Sejumlah anggota DPR pun menyatakan ketidakpuasannya terhadap kinerja produksi minyak nasional tersebut. “Terkait lifting minyak itu bukan masalah mampu atau tidak, tapi keseriusan pemerintah. Kami tetap mendorong lifting minyak di atas 710.000 boepd,” ujar Maman Abdurrahman dari Fraksi Golkar.
Sorotan juga menuju ke Satuan Kerja Khusus Pelaksana Kegiatan Usaha Hulu Minyak dan Gas Bumi (SKK Migas) yang mendampingi Kementerian ESDM dalam urusan migas. “Saya harap SKK Migas dapat lebih bersemangat, karena kami memberikan target 700.000-710.000,’’ begitu Mulyanto dari Fraksi PKS, ikut menambahkan. SKK Migas diminta berani mendesakkan misinya, yaitu target lifting 1 juta boepd.
Namun, beratnya kondisi untuk mendongkrak lifting tahun 2021 disampaikan oleh Arifin Tasrif. Dalam paparannya, dia mengatakan, tanpa adanya produksi dari lapangan baru akan sulit untuk mendongkrak lifting. Apalagi, lapangan existing saat ini mengalami penurunan produksi sekitar 3%-5% per tahun.

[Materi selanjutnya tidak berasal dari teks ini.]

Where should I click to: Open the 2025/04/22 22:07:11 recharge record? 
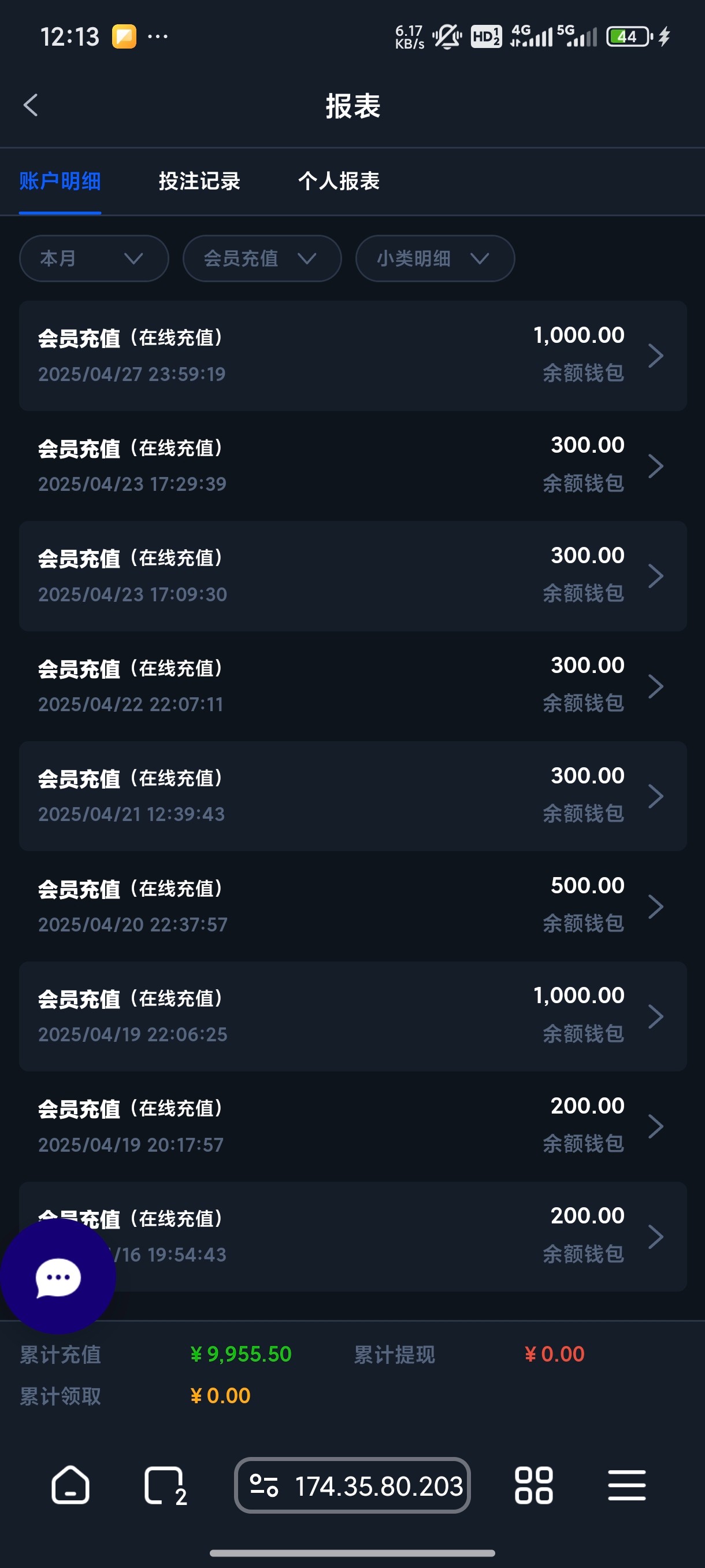[x=353, y=686]
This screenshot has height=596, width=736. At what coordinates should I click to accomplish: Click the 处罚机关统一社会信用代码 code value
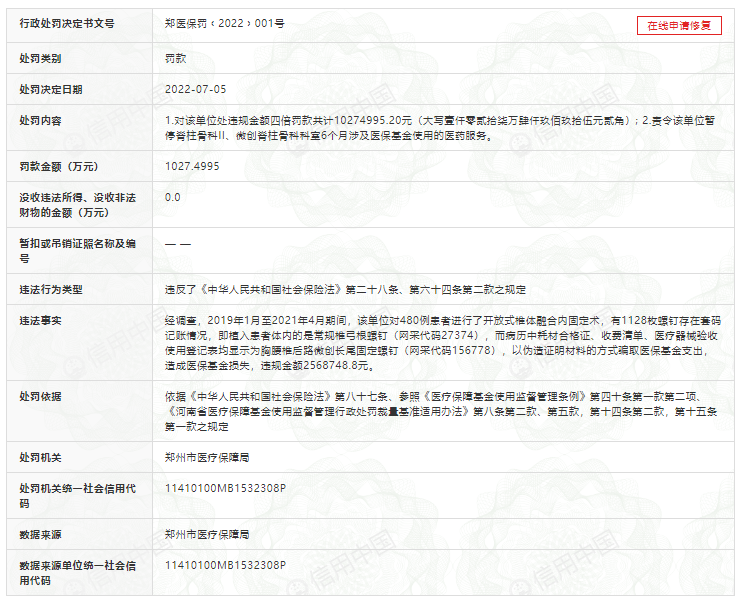[225, 488]
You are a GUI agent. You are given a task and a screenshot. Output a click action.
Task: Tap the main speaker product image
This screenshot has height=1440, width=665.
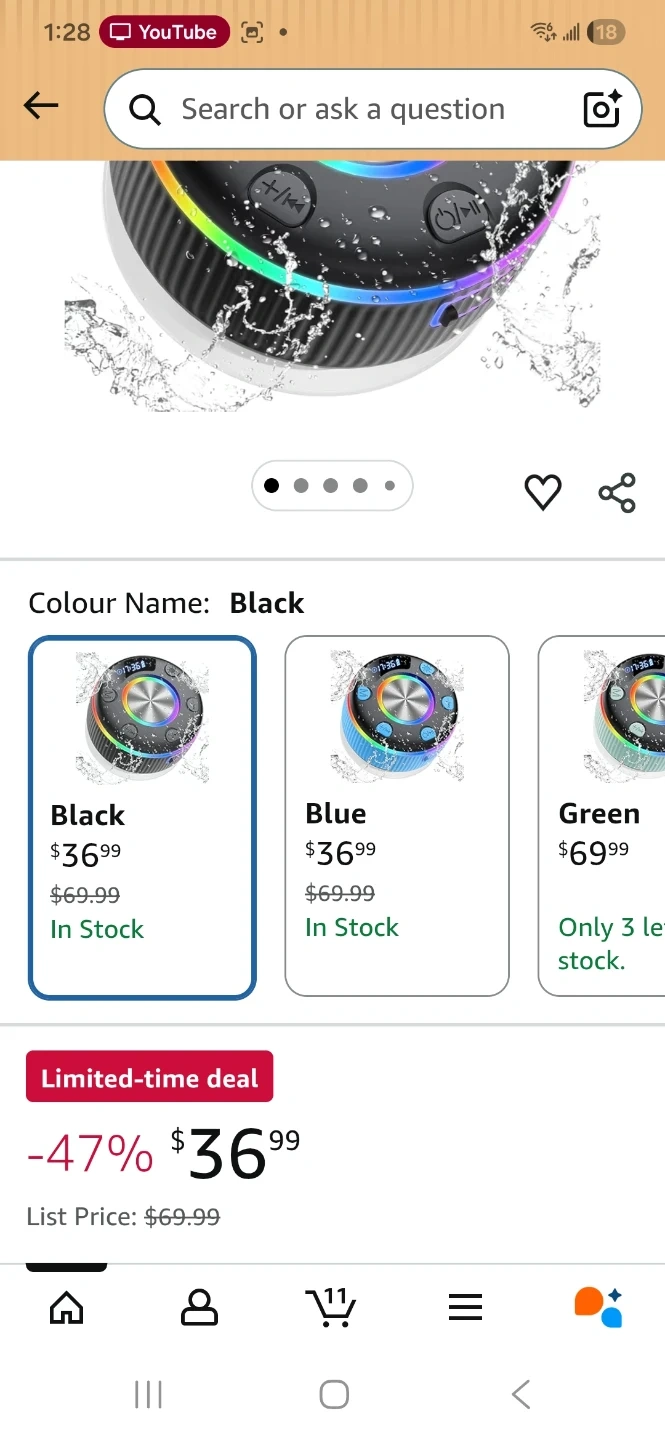335,280
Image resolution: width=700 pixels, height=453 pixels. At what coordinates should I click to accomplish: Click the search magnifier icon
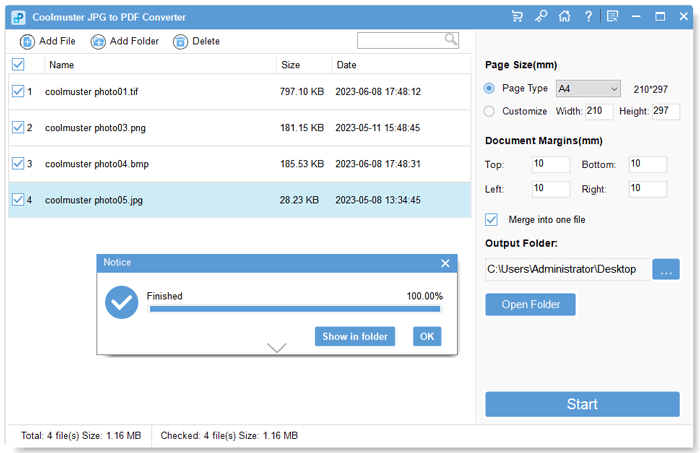451,40
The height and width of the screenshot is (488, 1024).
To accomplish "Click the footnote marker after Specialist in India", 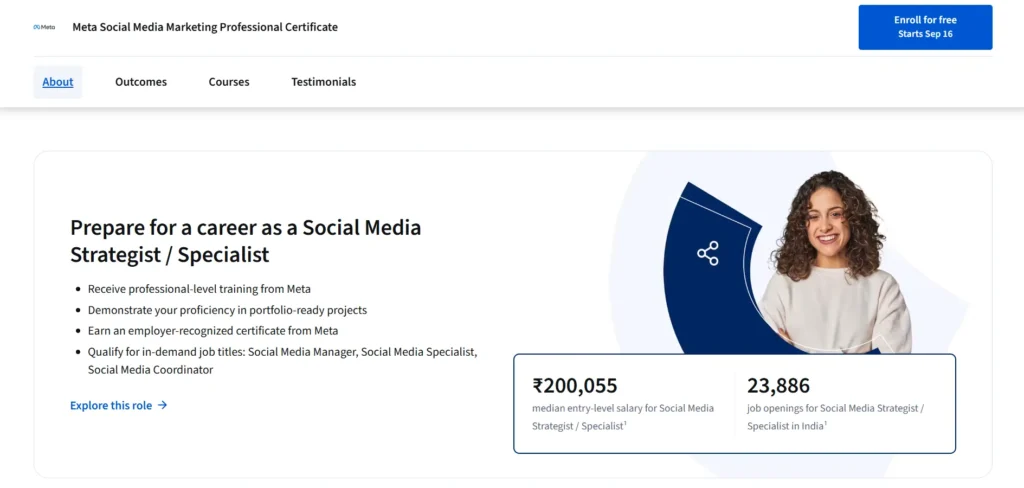I will pyautogui.click(x=827, y=424).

Menurutnya, lifting migas pada 2021 memang tidak banyak berubah dari outlook 2020.
Hal senada pun diungkapkan oleh Deputi Operasi SKK Migas Julius Wiratno. “Proyeksi lifting memang sangat sulit.” Namun pihaknya masih mengupayakan agar sejumlah proyek migas yang onstream pada tahun ini dan tahun depan dapat berjalan tepat waktu, sehingga juga bisa mendongkrak lifting 2021.
Sejumlah proyek besar yang akan onstream pada 2021 adalah Merakes-Eni, Jambaran-Tiung Biru PEPC, Tangguh Train-3 BP, dan beberapa proyek lainnya yang akan menambah produksi minyak maupun gas.

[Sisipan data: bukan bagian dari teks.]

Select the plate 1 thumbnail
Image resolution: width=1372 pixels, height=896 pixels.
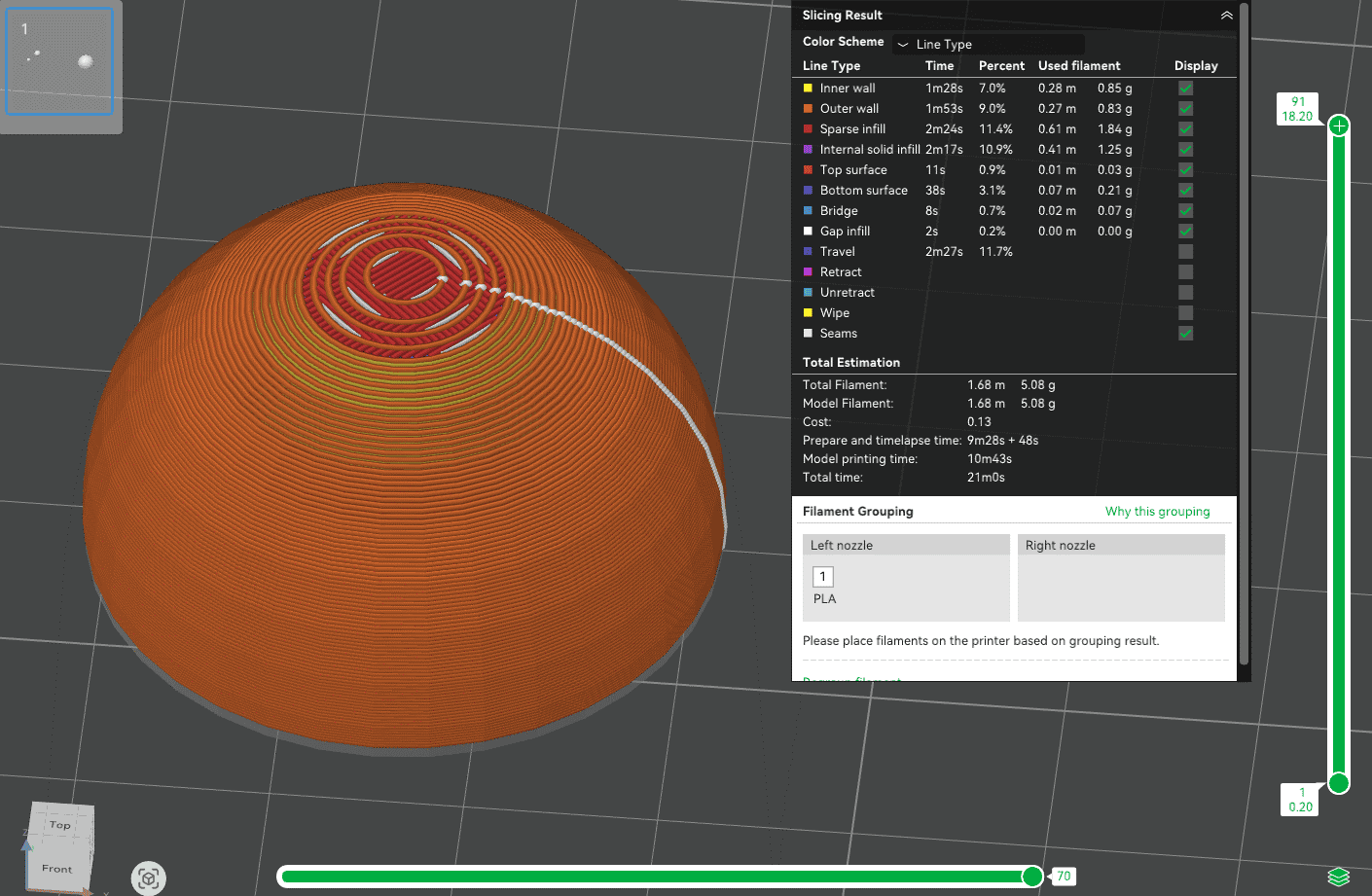60,62
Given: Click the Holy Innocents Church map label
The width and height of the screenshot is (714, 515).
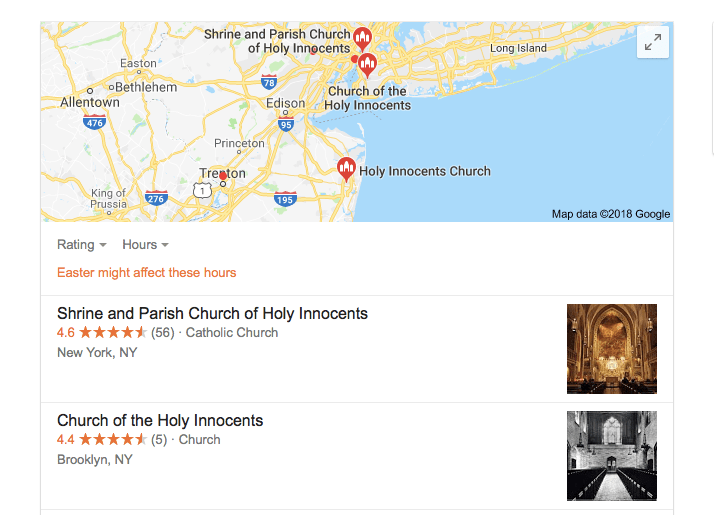Looking at the screenshot, I should pos(424,171).
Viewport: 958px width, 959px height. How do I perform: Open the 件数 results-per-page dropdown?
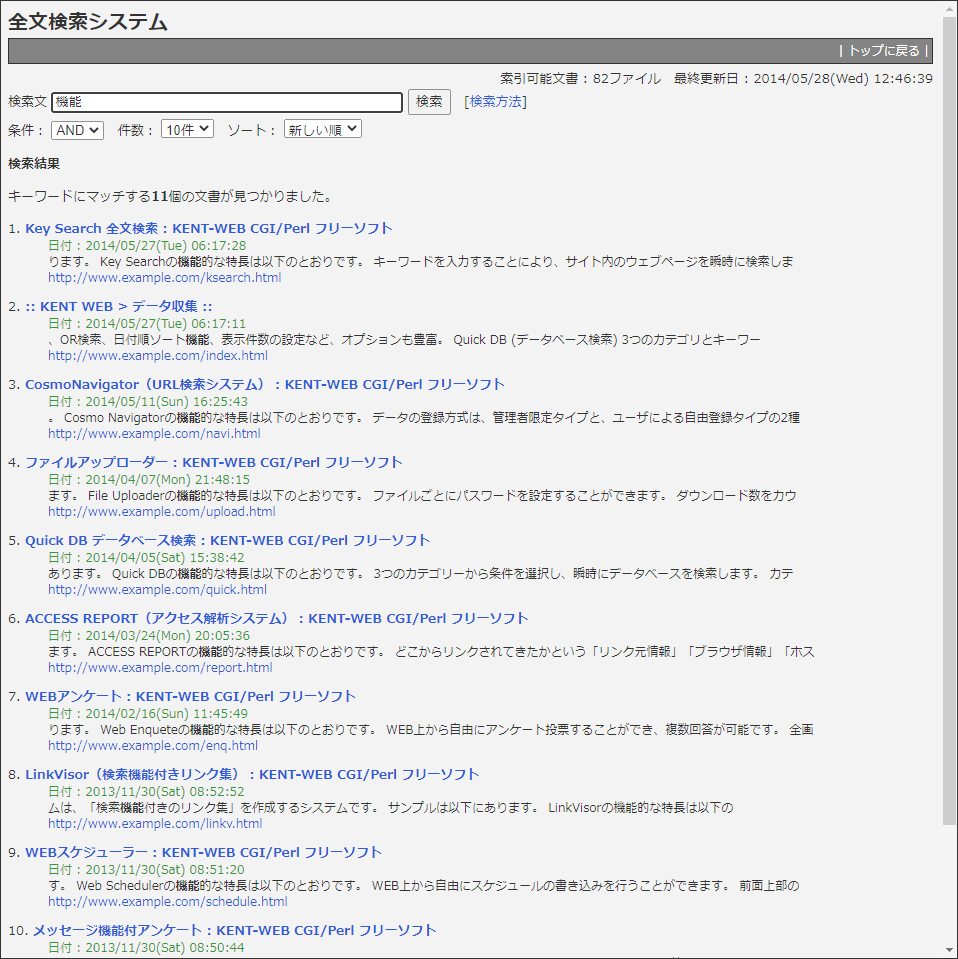(x=186, y=129)
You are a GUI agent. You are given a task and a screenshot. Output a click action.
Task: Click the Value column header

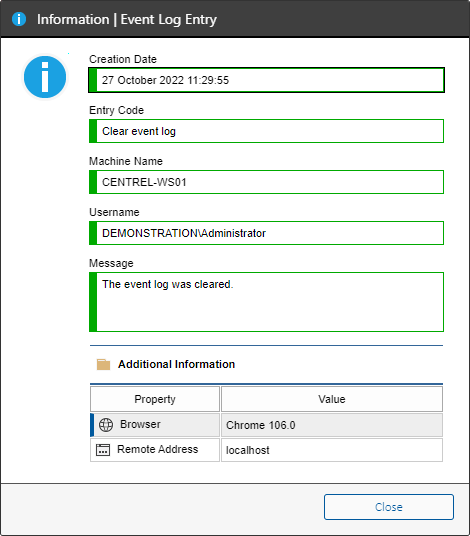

Selain itu SKK Migas juga masih mengupayakan sejumlah proyek bisa segera onstream pada kuartal II dan III tahun 2020, seperti Lapangan Meliwis WK Madura Offshore, Malacca Strait Phase I, Lapangan Peciko 8A WK Mahakam, Lapangan Cantik WK Belida, serta Kompresor Betung dan SKG-19 Musi Timur.
Akankah sejumlah proyek dari sejumlah lapangan itu bisa mendongkrak produksi migas nasional? Harus ada upaya terobosan dari Kementerian ESDM bersama SKK Migas untuk mencapainya, meski kondisi iklim usaha di sektor migas kini masih terpapar dampak pandemi. Jangan sampai Covid-19 ikut menyumbat saluran di sumur baru.